HP 3000 sites can get a full Java Development Kit (JDK) and run time
environment
from Hewlett-Packard starting this month, as the software that promises
highly portable,
object-oriented development environments officially moves into the MPE/iX
environment
with a 1.1 release. Customers need to be on MPE/iX 5.0 Express 3 or later
to use the
software.
HP's Software Product Manager Kriss Rant said the license HP obtained for HP-UX distribution of the software has been extended to the MPE/iX implementation as well, "so we are free to distribute it in any way we'd like now." The software is being made available from the HP 3000 division's Jazz Web server.

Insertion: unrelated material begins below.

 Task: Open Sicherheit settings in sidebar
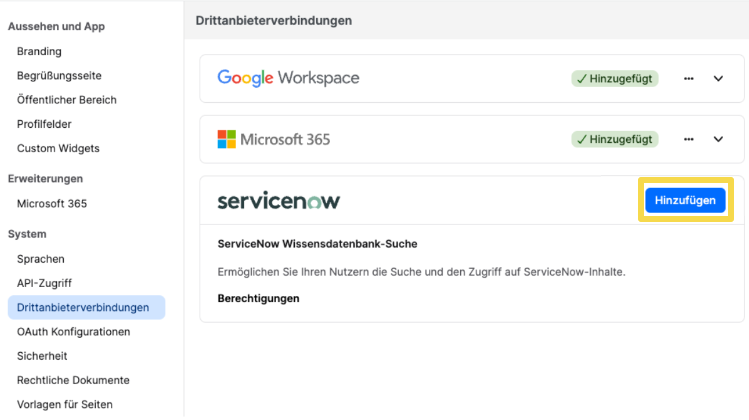click(x=42, y=356)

Java's chief benefit to the HP 3000 is that it brings a highly portable development environment to what some persist in calling a legacy platform. Applications written for the Java run-time environment, called the Java Virtual Machine (JVM) will run on any hardware that supports a JVM. Java-based applications and applets are likely to keep the legacy epithet at bay throughout their lifespan. Such software will easily move to the latest hardware and new I/O devices.
The 1.0.1 version of Java has been available in beta test throughout this spring from the Jazz Web site and more recently on the MPE Freeware tape distributed by Interex ($30-$50 prepaid; contact Interex at 408.747.0227). HP will make the 1.1 version of Java available for a future release of the Freeware tape, Rant said.

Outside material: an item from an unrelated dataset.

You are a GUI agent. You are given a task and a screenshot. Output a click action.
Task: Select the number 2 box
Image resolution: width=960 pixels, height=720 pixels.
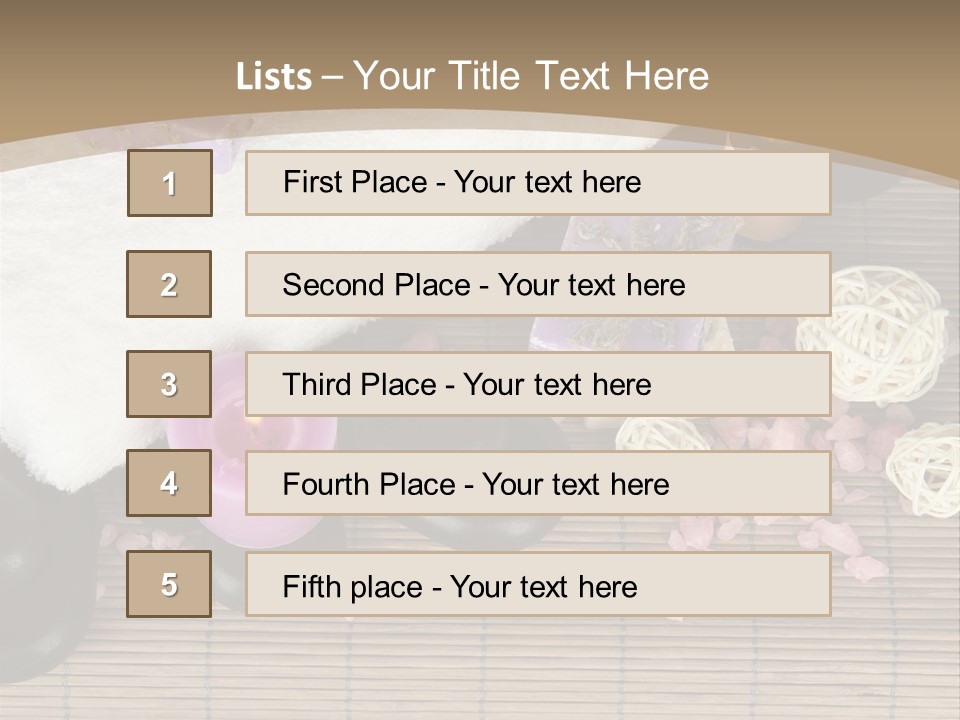click(169, 284)
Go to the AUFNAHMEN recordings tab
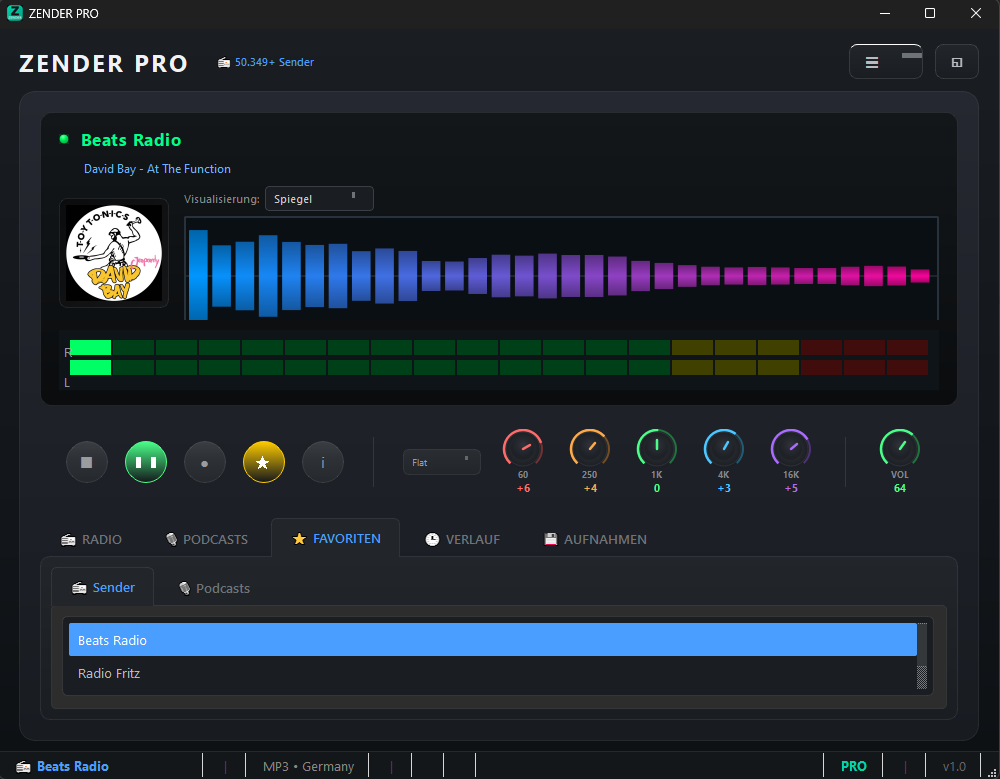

Java is important enough to be included in an HP Customer Note, but it's one of the first such solutions that isn't on an HP software tape or supported officially by HP. Java isn't being included as part of the Express 2 release of MPE/iX, and HP isn't offering support for the HP 3000 version of the solution through its worldwide Response Centers. HP's hesitation is because it is exploring how important its 3000 sites consider the software. HP has elected to begin offering Java on the 3000 as freeware, as it did with the NCSA Web server software for the HP 3000 before entering into a product agreement with Open Market to port its commercial Web server.

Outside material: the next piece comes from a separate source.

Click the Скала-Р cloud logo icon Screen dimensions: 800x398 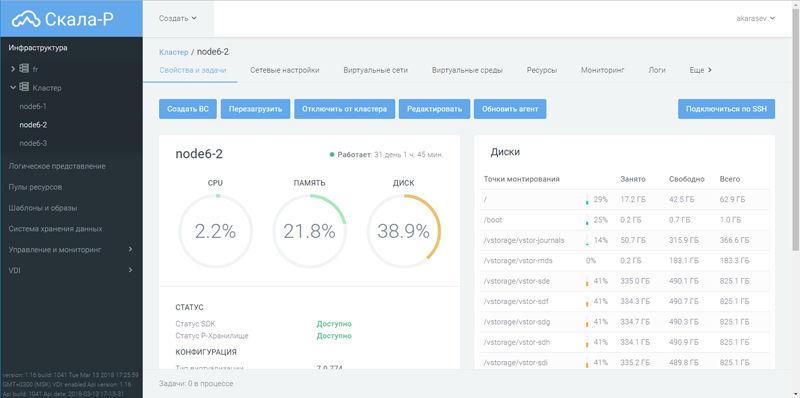(26, 19)
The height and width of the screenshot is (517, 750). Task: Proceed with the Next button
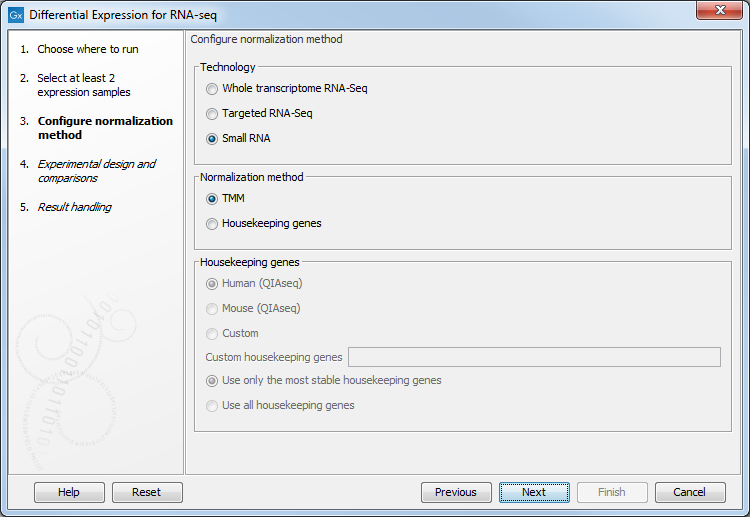534,492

Informal support is available for Java 1.1 on the HP 3000. Customers can subscribe to a e-mail listserver run by SIGJAVA, the Interex Special Interest Group for Java. To get questions answered by CSY's Mike Yawn, the engineer who's ported Java to the HP 3000, send an e-mail message to listserv@interex.org with the single line "subscribe sigjava-L Your Name" in the body of the message.)
Work on the 1.1 version of Java for MPE/iX is being leveraged back into the HP-UX version of the product, Rant said. He added that HP is considering porting the new high speed JIT Java compiler it has developed for HP-UX, so the software can be available for HP 3000 sites.
The current Java release will be going into customer sites with most of its functionality in place. CSY's Yawn said at presstime the first full release would have some limited exceptions to full network functionality. Multicast sockets haven't yet been ported successfully, but that the basic client-server socket network connections are working and were being tested in late April.
The network functionality is most important for customers who want to write Java server code for HP 3000s. HP says that customers who want to use Java as a completely portable language for 3000-centric applications will see no impact based on the networking functionality. Yawn said he thinks this portability is key to making Java useful.
"Although most of the hype around Java has been in relation to its Web capabilities, I actually think this is the most interesting area for Java use: to develop applications that are completely portable," he said.
Users who want to develop Java applets that communicate with non-Java code running on the 3000 (as with the JDBC-ODBC demo HP showed on its Strategic Directions TV broadcast) also won't be affected by the multicast inoperability. HP expects most users to be developing applets on PCs and then uploading them to a 3000 Web server, rather than developing them on the MPE JDK.